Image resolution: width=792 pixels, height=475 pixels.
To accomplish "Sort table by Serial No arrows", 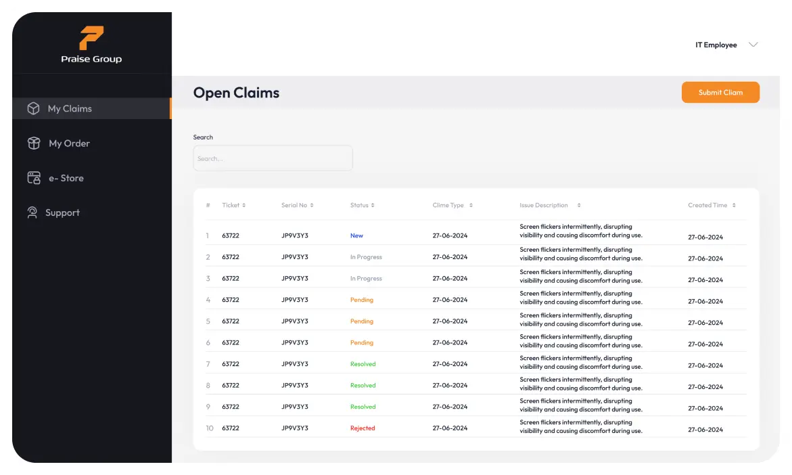I will 312,205.
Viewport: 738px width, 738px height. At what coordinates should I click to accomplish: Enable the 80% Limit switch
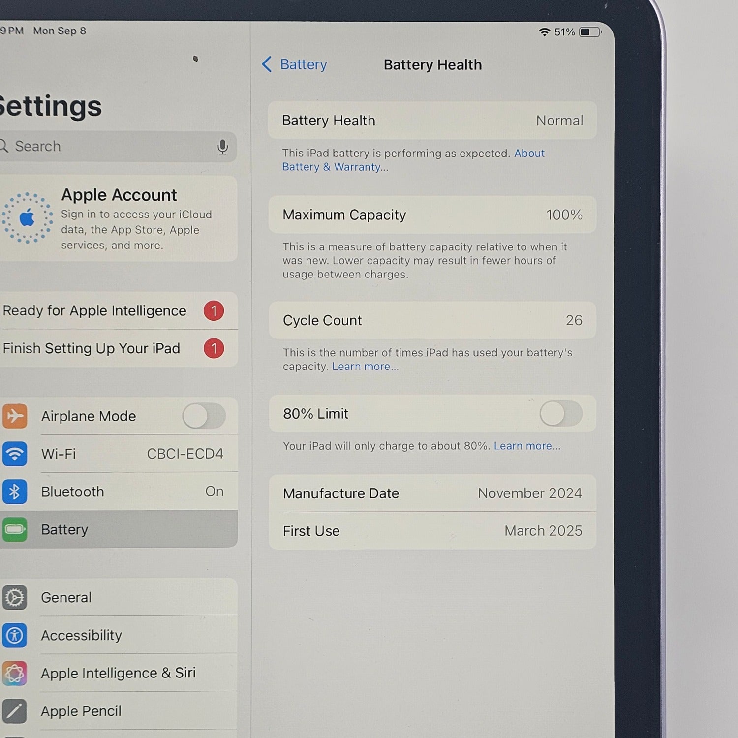point(561,414)

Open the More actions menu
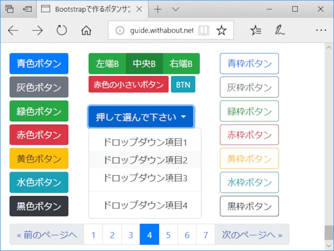pos(321,30)
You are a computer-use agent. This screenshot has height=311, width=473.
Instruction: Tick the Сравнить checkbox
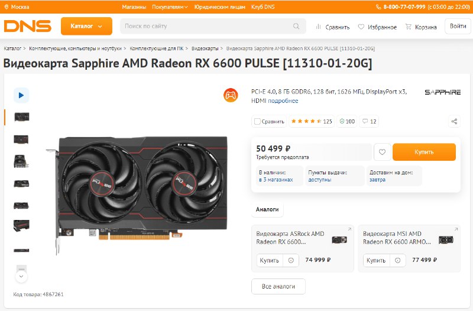pos(257,121)
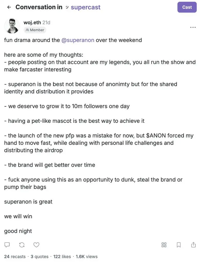View the 24 recasts list
The height and width of the screenshot is (263, 200).
coord(15,257)
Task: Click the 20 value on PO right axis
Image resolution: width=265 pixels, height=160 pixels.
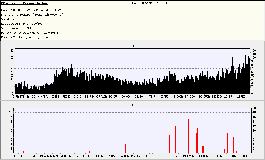Action: [254, 108]
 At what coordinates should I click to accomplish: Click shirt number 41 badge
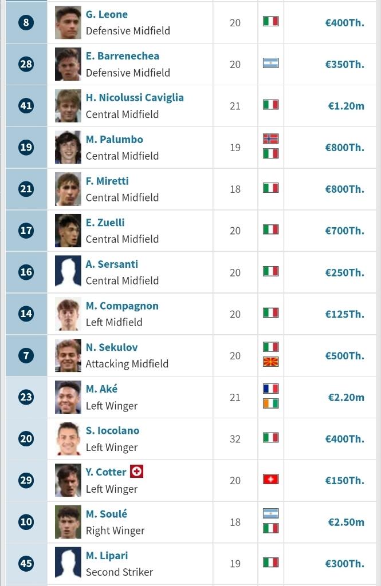pos(26,105)
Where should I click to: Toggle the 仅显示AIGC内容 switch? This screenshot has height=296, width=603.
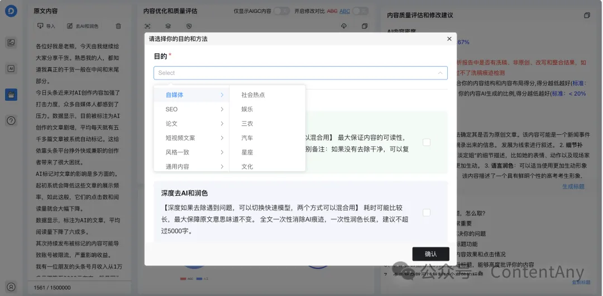pyautogui.click(x=282, y=11)
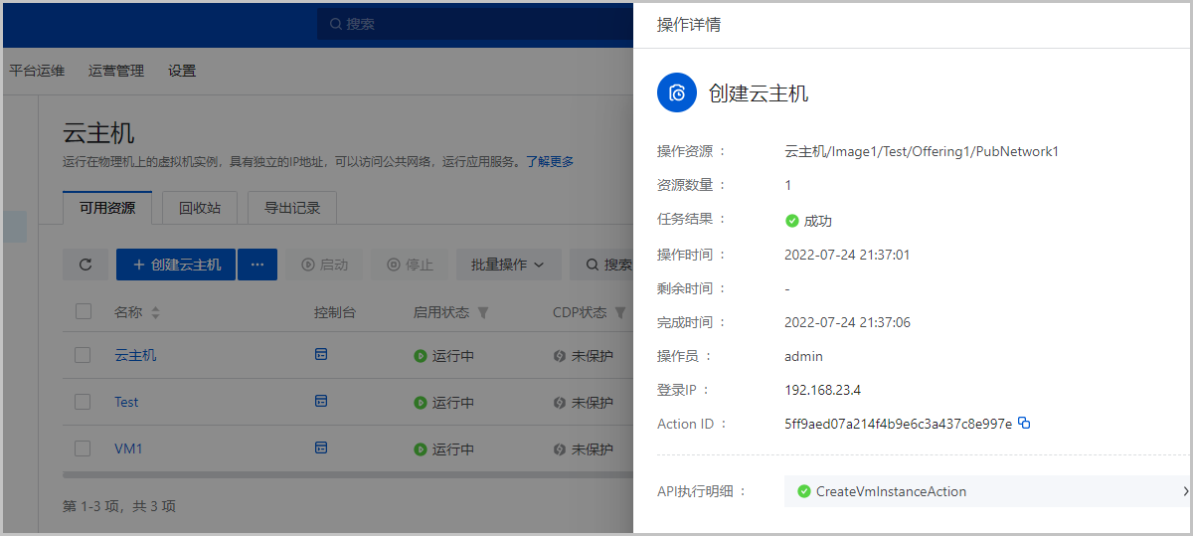
Task: Select the VM1 row checkbox
Action: point(84,448)
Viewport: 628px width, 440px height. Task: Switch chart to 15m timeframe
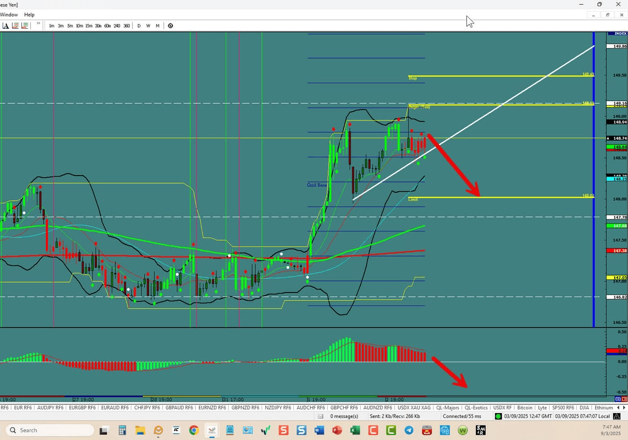[x=89, y=25]
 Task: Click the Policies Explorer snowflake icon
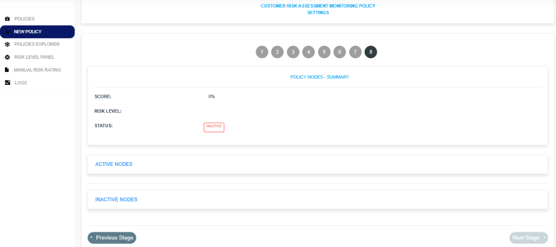click(7, 44)
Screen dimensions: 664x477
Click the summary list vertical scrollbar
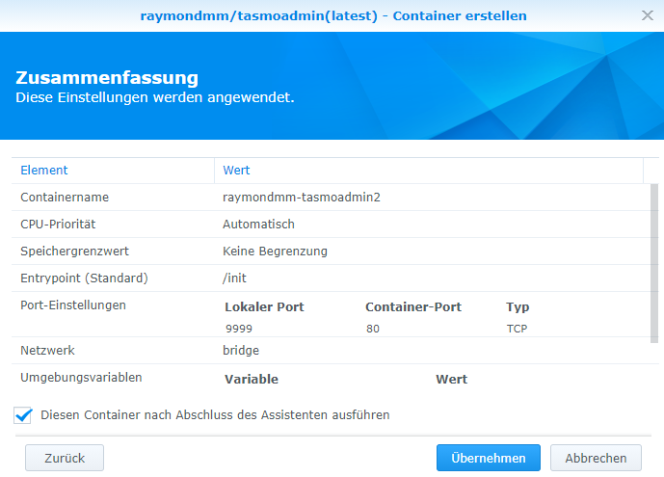654,263
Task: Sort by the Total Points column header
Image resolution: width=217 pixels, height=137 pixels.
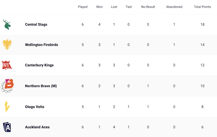Action: tap(202, 7)
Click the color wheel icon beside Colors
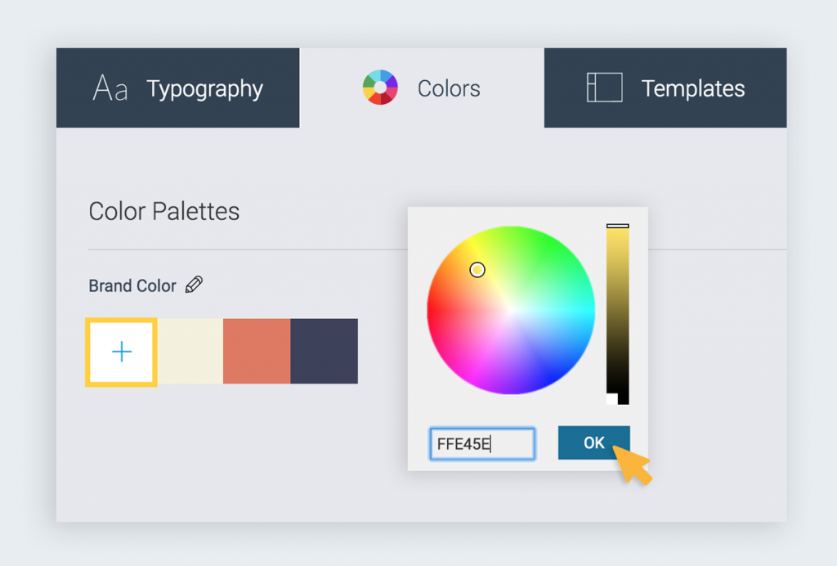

--

Exercise brief
The lines wanted are those from the one with "Where should I" to the end of the entries above, repeated exactly, both ends included. Leave out the pictures.

Response below
Where should I click to: Toggle the 仅显示AIGC内容 switch? This screenshot has height=296, width=603.
pyautogui.click(x=282, y=11)
Task: Select the VM1 row checkbox
Action: point(84,448)
Viewport: 628px width, 440px height. Task: Switch chart to 15m timeframe
[x=89, y=25]
 Task: Click the Policies Explorer snowflake icon
click(7, 44)
Screen dimensions: 664x477
Click the summary list vertical scrollbar
654,263
Task: Sort by the Total Points column header
Image resolution: width=217 pixels, height=137 pixels.
Action: tap(202, 7)
Click the color wheel icon beside Colors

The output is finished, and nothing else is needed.